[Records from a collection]
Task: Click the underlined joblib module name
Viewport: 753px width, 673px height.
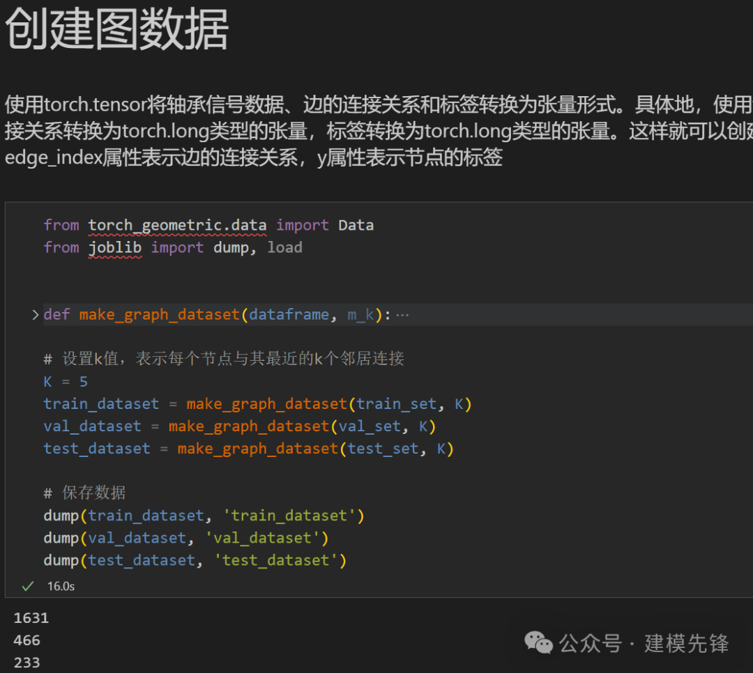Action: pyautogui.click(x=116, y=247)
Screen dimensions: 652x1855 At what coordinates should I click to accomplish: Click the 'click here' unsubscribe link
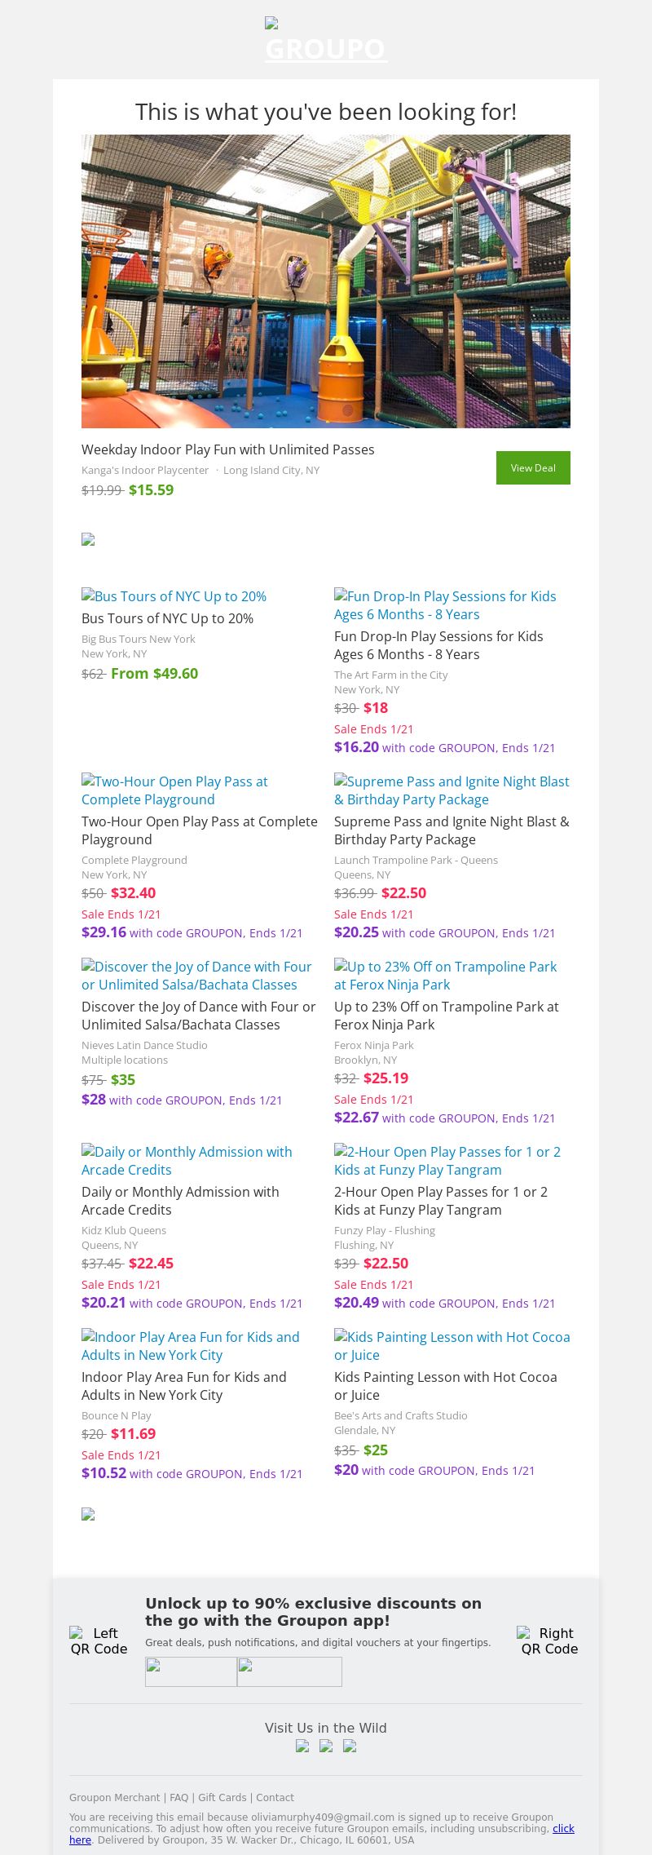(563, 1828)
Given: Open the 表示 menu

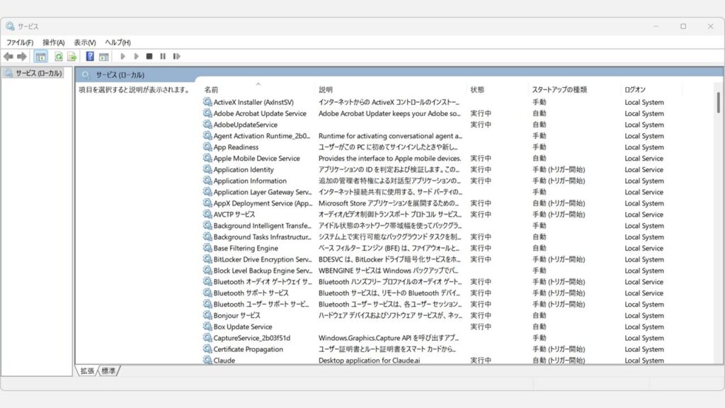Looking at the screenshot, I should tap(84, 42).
...
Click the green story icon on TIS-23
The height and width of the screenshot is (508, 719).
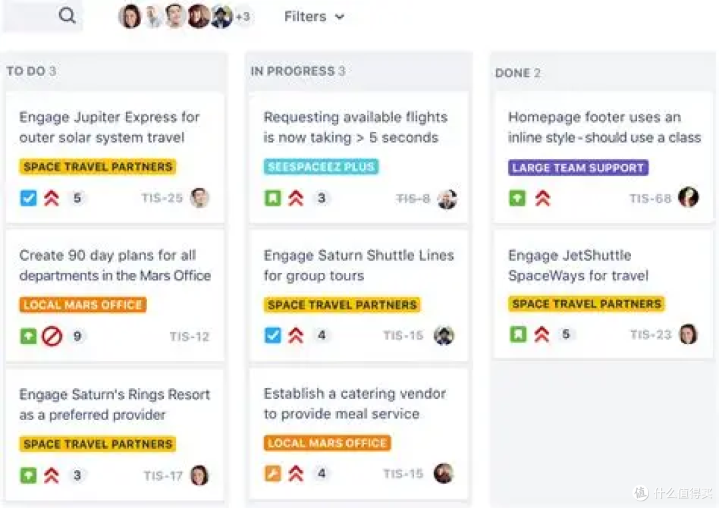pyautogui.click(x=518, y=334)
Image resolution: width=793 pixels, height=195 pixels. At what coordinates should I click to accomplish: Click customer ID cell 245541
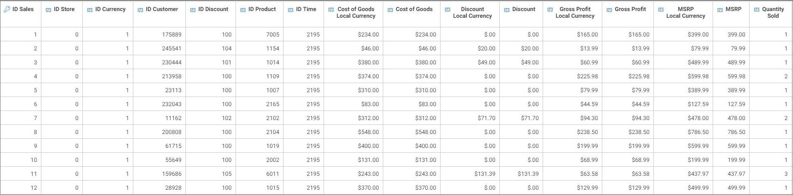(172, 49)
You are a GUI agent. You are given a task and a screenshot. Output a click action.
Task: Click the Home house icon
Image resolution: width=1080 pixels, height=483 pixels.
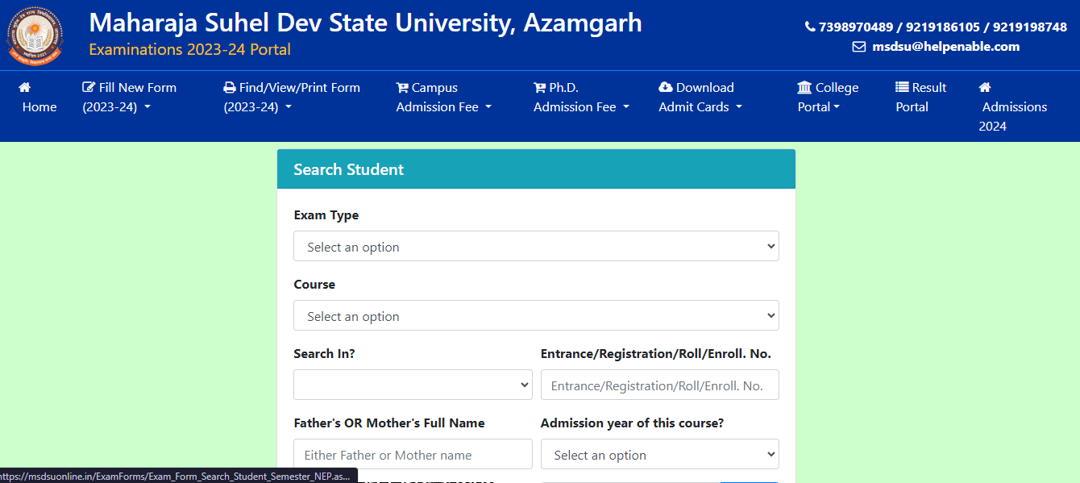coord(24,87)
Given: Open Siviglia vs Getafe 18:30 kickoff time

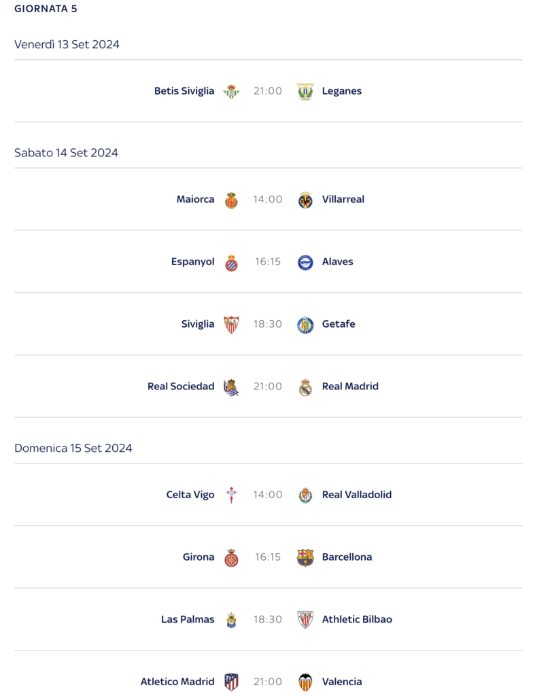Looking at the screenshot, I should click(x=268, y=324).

WHAT IS REQUIRED> Of the lines in the data, report each one containing the string "icon".

RESULT OF THIS TASK>
Click the green story icon on TIS-23
Task: Click the Home house icon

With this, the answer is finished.